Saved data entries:
━━━

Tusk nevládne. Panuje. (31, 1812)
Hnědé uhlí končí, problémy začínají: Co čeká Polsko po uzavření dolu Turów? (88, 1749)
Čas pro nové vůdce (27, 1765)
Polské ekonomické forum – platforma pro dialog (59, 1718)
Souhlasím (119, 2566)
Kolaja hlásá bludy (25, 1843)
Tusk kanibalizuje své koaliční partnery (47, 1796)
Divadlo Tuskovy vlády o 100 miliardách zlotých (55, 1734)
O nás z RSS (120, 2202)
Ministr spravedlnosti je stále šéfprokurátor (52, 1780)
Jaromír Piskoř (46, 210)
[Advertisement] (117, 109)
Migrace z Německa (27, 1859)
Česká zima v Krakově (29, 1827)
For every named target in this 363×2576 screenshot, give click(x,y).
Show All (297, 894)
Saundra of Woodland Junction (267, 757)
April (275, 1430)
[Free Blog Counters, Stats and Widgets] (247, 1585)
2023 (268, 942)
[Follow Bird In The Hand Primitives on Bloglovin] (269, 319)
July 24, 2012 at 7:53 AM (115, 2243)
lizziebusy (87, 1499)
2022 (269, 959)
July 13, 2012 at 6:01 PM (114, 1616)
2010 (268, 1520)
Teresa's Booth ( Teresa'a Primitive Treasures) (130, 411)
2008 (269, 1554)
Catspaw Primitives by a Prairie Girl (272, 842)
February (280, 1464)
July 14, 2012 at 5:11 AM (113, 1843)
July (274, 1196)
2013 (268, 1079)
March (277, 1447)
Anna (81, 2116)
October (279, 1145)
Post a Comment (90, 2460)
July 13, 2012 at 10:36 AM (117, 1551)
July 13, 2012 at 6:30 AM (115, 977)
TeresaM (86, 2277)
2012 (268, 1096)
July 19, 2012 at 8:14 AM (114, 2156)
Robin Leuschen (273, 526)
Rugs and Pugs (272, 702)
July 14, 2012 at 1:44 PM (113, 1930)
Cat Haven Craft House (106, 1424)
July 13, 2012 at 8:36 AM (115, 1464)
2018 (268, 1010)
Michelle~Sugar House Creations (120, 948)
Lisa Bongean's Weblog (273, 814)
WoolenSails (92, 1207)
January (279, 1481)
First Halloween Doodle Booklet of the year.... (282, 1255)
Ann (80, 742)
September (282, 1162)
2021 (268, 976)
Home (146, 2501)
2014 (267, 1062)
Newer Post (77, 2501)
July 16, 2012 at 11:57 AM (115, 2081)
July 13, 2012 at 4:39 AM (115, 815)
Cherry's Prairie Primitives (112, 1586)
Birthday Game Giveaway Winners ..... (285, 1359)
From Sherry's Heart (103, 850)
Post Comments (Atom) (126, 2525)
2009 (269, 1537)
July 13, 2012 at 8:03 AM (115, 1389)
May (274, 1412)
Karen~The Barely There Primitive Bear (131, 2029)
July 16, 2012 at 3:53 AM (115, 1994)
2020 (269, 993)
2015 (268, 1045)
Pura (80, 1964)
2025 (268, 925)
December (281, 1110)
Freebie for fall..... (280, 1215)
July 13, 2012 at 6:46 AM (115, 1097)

━━━

Task item: Every line above should be retyped exactly as given.

Result of this exercise:
Tusk nevládne. Panuje. (31, 1812)
Hnědé uhlí končí, problémy začínají: Co čeká Polsko po uzavření dolu Turów? (88, 1749)
Čas pro nové vůdce (27, 1765)
Polské ekonomické forum – platforma pro dialog (59, 1718)
Souhlasím (119, 2566)
Kolaja hlásá bludy (25, 1843)
Tusk kanibalizuje své koaliční partnery (47, 1796)
Divadlo Tuskovy vlády o 100 miliardách zlotých (55, 1734)
O nás z RSS (120, 2202)
Ministr spravedlnosti je stále šéfprokurátor (52, 1780)
Jaromír Piskoř (46, 210)
[Advertisement] (117, 109)
Migrace z Německa (27, 1859)
Česká zima v Krakově (29, 1827)
For every named target in this 363×2576 screenshot, give click(x,y).
Show All (297, 894)
Saundra of Woodland Junction (267, 757)
April (275, 1430)
[Free Blog Counters, Stats and Widgets] (247, 1585)
2023 (268, 942)
[Follow Bird In The Hand Primitives on Bloglovin] (269, 319)
July 24, 2012 at 7:53 AM (115, 2243)
lizziebusy (87, 1499)
2022 (269, 959)
July 13, 2012 at 6:01 PM (114, 1616)
2010 (268, 1520)
Teresa's Booth ( Teresa'a Primitive Treasures) (130, 411)
2008 (269, 1554)
Catspaw Primitives by a Prairie Girl (272, 842)
February (280, 1464)
July 14, 2012 at 5:11 AM (113, 1843)
July (274, 1196)
2013 (268, 1079)
March (277, 1447)
Anna (81, 2116)
October (279, 1145)
Post a Comment (90, 2460)
July 13, 2012 at 10:36 AM (117, 1551)
July 13, 2012 at 6:30 AM (115, 977)
TeresaM (86, 2277)
2012 (268, 1096)
July 19, 2012 at 8:14 AM (114, 2156)
Robin Leuschen (273, 526)
Rugs and Pugs (272, 702)
July 14, 2012 at 1:44 PM (113, 1930)
Cat Haven Craft House (106, 1424)
July 13, 2012 at 8:36 AM (115, 1464)
2018 (268, 1010)
Michelle~Sugar House Creations (120, 948)
Lisa Bongean's Weblog (273, 814)
WoolenSails (92, 1207)
January (279, 1481)
First Halloween Doodle Booklet of the year.... (282, 1255)
Ann (80, 742)
September (282, 1162)
2021 (268, 976)
Home (146, 2501)
2014 (267, 1062)
Newer Post (77, 2501)
July 16, 2012 at 11:57 AM (115, 2081)
July 13, 2012 at 4:39 AM (115, 815)
Cherry's Prairie Primitives (112, 1586)
Birthday Game Giveaway Winners ..... (285, 1359)
From Sherry's Heart (103, 850)
Post Comments (Atom) (126, 2525)
2009 (269, 1537)
July 13, 2012 at 8:03 AM (115, 1389)
May (274, 1412)
Karen~The Barely There Primitive Bear (131, 2029)
July 16, 2012 at 3:53 AM (115, 1994)
2020 (269, 993)
2015 (268, 1045)
Pura (80, 1964)
2025 (268, 925)
December (281, 1110)
Freebie for fall..... (280, 1215)
July 13, 2012 at 6:46 AM (115, 1097)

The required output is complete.